Cannabis Business Licenses & Secession Planning

Generally, upon the death of a person in the United States, that person is free to leave just about anything they want to their heirs through a will or use any property owned to create a trust – ranging from intellectual property to real estate, and including practically anything of great, little, or merely sentimental value.

However, that is not necessarily true with respect to a marijuana business license. As it turns out, most states limit what you can do with your license once it has been granted to you, including limiting your ability to transfer it or, in this case, leave it to your heirs after your death.

In Oregon, for example, it is impossible to pass a marijuana business license from one person or entity to another by a will. Oregon law provides that a marijuana business license is considered a privilege that is attached to a particular person, expires upon death of the licensee, and does not descend either by will or intestacy – no matter what.

Washington State, on the other hand, is a little more lenient. If a marijuana licensee dies or is incapacitated, that person’s appointed guardian or the executor of the deceased’s estate must notify the Washington State Liquor and Cannabis Board (WSLCB). The WSLCB must then provide written approval before the surviving heir can continue operating under that license.
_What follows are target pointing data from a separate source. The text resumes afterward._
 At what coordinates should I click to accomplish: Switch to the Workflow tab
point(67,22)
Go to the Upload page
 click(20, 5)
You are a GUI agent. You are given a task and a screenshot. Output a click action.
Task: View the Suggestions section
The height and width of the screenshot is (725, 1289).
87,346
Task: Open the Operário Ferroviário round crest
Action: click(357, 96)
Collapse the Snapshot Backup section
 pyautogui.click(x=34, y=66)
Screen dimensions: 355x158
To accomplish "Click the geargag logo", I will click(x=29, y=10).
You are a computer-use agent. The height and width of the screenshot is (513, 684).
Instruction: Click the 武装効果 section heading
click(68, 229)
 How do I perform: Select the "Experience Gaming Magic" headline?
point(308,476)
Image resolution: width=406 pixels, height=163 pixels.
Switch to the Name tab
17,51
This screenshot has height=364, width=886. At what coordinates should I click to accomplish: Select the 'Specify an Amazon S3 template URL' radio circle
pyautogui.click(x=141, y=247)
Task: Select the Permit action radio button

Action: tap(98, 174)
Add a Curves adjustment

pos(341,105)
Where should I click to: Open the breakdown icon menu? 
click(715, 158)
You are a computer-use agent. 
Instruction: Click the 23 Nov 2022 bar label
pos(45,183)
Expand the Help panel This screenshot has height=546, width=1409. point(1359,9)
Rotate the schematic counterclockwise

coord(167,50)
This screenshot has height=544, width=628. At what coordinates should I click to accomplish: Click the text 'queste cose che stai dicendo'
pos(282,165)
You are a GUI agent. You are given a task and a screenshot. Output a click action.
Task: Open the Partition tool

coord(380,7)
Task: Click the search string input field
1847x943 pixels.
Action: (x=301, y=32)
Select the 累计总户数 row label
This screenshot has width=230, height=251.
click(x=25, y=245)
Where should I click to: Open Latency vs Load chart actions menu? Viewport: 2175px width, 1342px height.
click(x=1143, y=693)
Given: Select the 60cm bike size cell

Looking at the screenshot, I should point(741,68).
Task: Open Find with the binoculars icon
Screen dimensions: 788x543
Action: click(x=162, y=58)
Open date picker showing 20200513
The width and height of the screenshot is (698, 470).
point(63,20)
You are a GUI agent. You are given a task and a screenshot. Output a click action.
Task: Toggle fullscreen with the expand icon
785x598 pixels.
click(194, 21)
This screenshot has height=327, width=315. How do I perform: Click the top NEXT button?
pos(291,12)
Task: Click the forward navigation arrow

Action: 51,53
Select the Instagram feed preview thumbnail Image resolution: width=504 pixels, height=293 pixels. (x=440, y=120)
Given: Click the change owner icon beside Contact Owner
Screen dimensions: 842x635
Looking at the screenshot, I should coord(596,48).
The WSLCB’s policy is to provide this permission so long as two conditions are met: (i) the individual resuming business under the license is a resident of Washington State, and (ii) the individual resuming business under the license passes a criminal background check.

If the surviving heir – the person to which you bequeathed the license in your will – is not a Washington resident, does not pass the background check, or fails some other requirement (for example, he or she is still a minor), the license will simply expire (or, “lapse” in legalese). If this occurs, the entire business may be at risk because, without a valid license, the business cannot legally operate. Should the surviving heir operate the business without WSLCB permission, the state regulatory authority can step in and assess monetary fines, close the doors to the business, or even destroy the inventory of an unlicensed business.

That your license will lapse if there is not a qualified successor to inherit it after your death is critical for cannabis business owners to know. Equally as important is to prepare a contingency plan to ensure that if whoever is set to inherent the business license is ineligible to do so, another qualified successor can step into his shoes. We have worked with numerous license holders who believed they would be able to pass their business on to their children through a will or trust, treating the marijuana license as a piece of personal property. However, this is a common misperception and, without specific, advanced preparation, as well as satisfaction of many nuanced state requirements, this bequest will probably not happen and instead the license will expire.

If the license is held by an individual person, or a group of individuals, in a state in which this post-death license devising is permitted, a valid will must be drafted that details the intended bequest. It is advisable to have more than one person in line to receive the bequest in case the intended recipient is deemed an ineligible person by the regulatory authority. Furthermore, if the license is held by a business entity (like an LLC) rather than a natural person, secession plans must exist in the corporate documents of the legal entity to be valid and enforceable.

As always, make sure you are familiar with the laws of your state, and contact an attorney if you have specific questions about secession planning for cannabis business licenses.